▶ Goal of the exercise
Begin with the line containing "Task: Click the Global", end with the last line of the records, and retype everything in between exactly, without the pictures.

▶ Exercise input
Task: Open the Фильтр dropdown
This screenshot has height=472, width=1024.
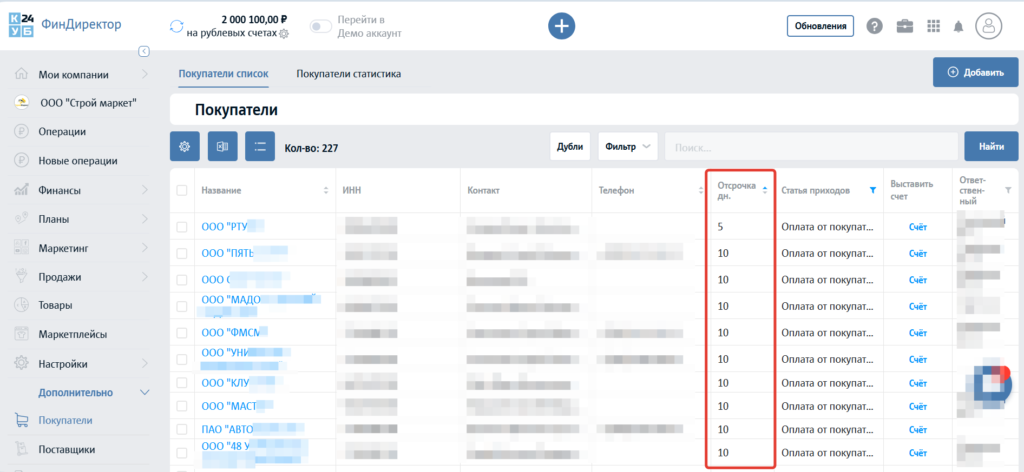Action: coord(627,147)
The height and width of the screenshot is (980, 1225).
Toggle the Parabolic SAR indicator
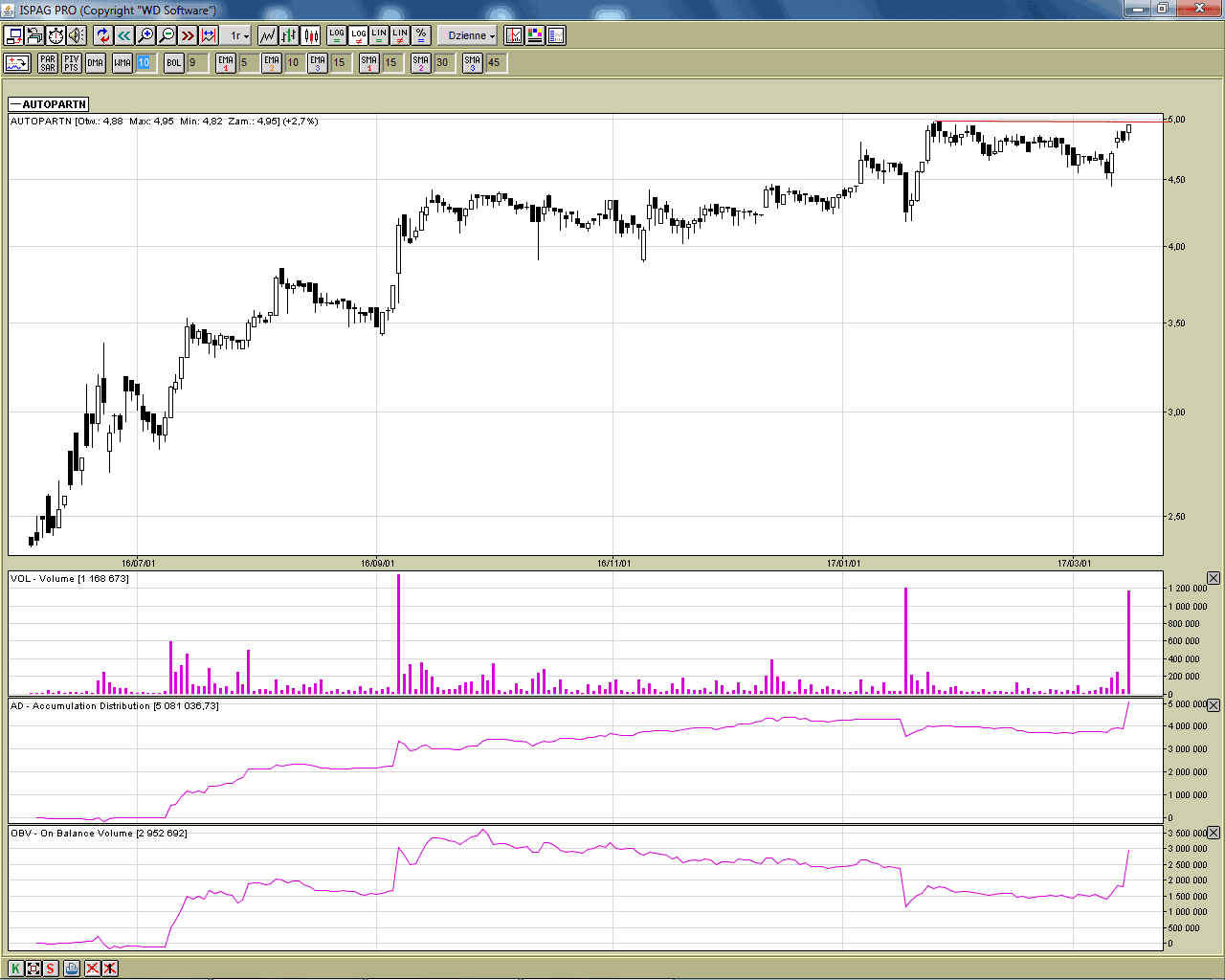point(48,63)
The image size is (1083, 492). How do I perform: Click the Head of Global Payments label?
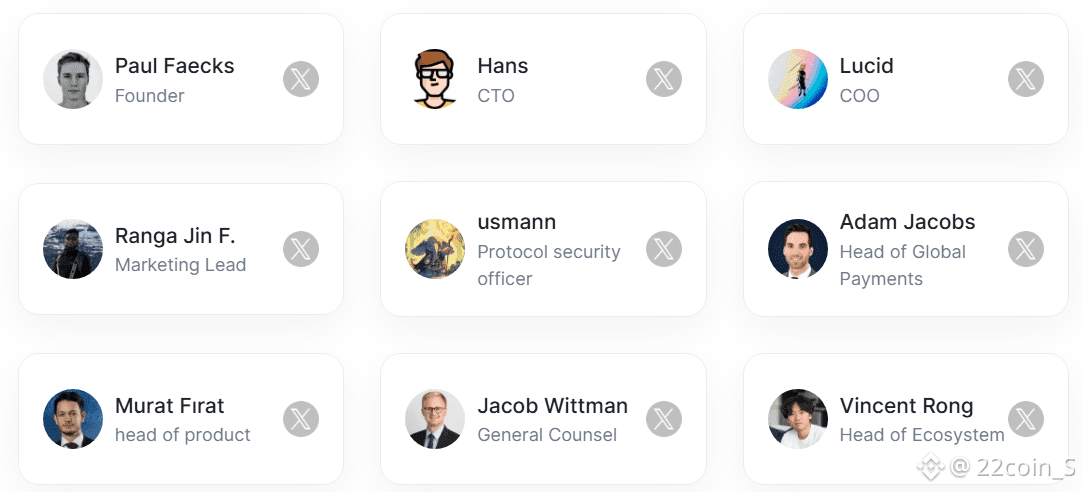[x=902, y=265]
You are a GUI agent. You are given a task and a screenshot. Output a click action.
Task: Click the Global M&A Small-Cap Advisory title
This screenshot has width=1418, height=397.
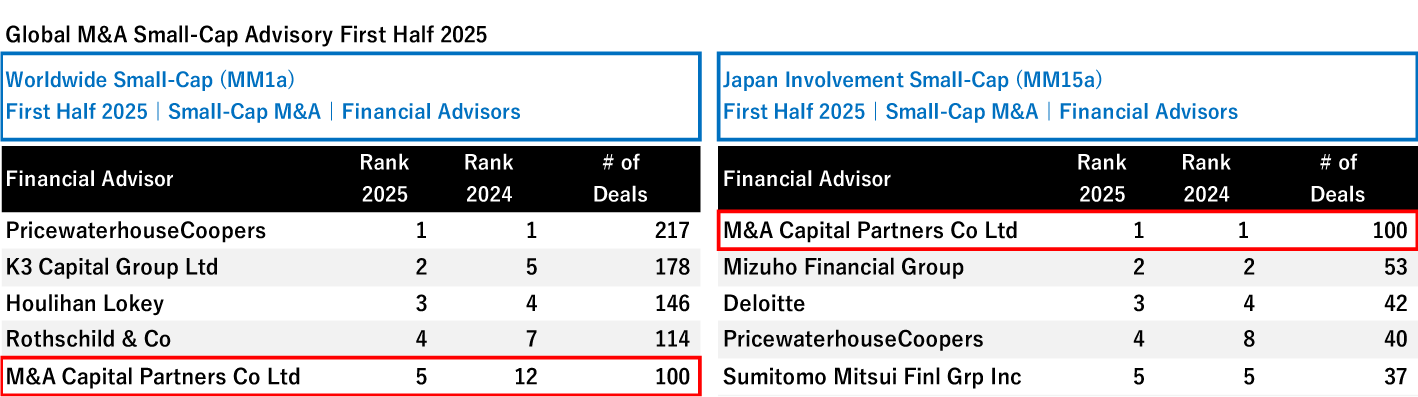(246, 35)
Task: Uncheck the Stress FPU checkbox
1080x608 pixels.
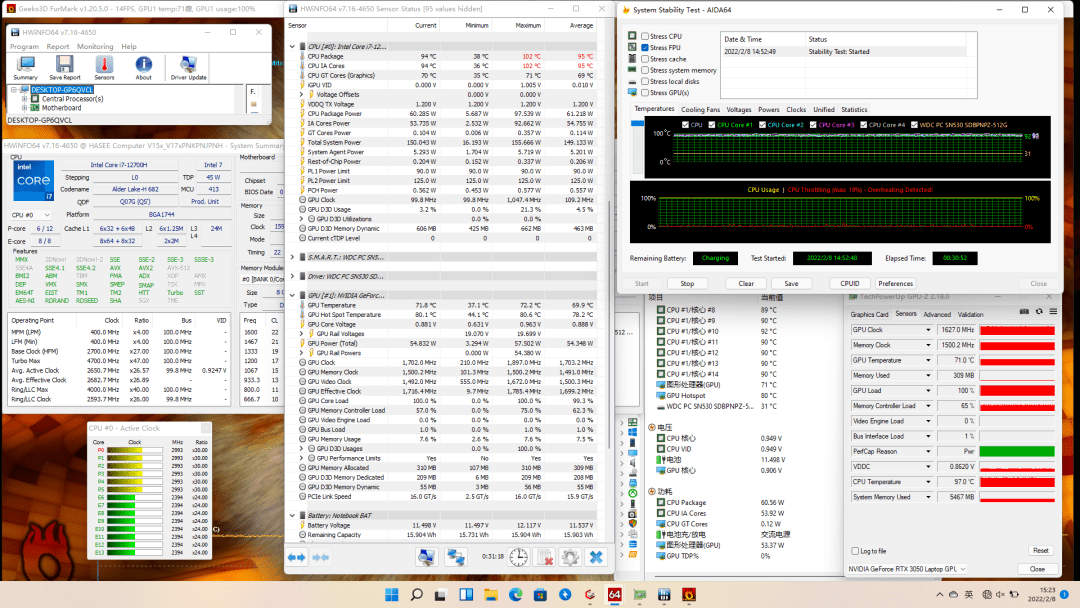Action: [x=645, y=48]
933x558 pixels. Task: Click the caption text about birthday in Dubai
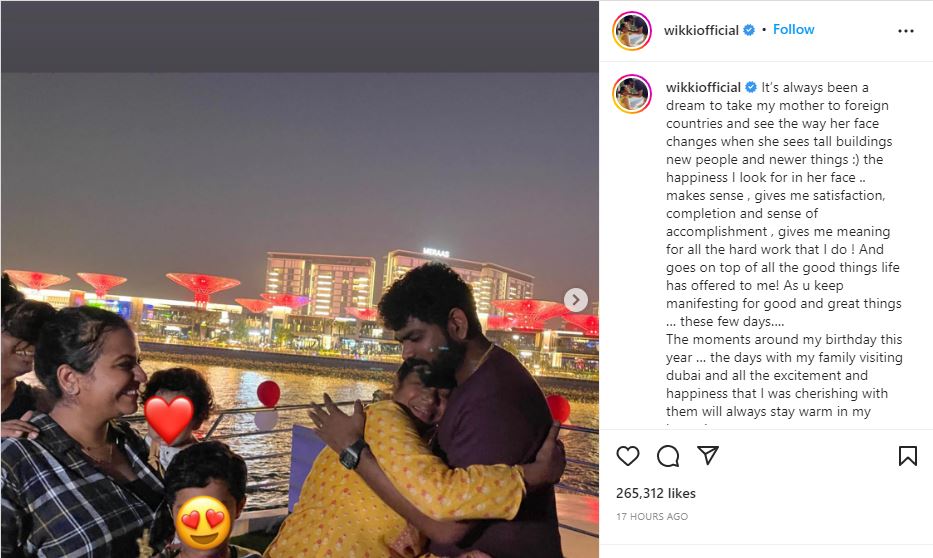pos(784,375)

▶ Your solution
Task: Click the Global M&A Small-Cap Advisory title
This screenshot has width=1418, height=397.
(246, 35)
Task: Uncheck the Stress FPU checkbox
1080x608 pixels.
Action: [x=645, y=48]
933x558 pixels. Task: Click the caption text about birthday in Dubai
pos(784,375)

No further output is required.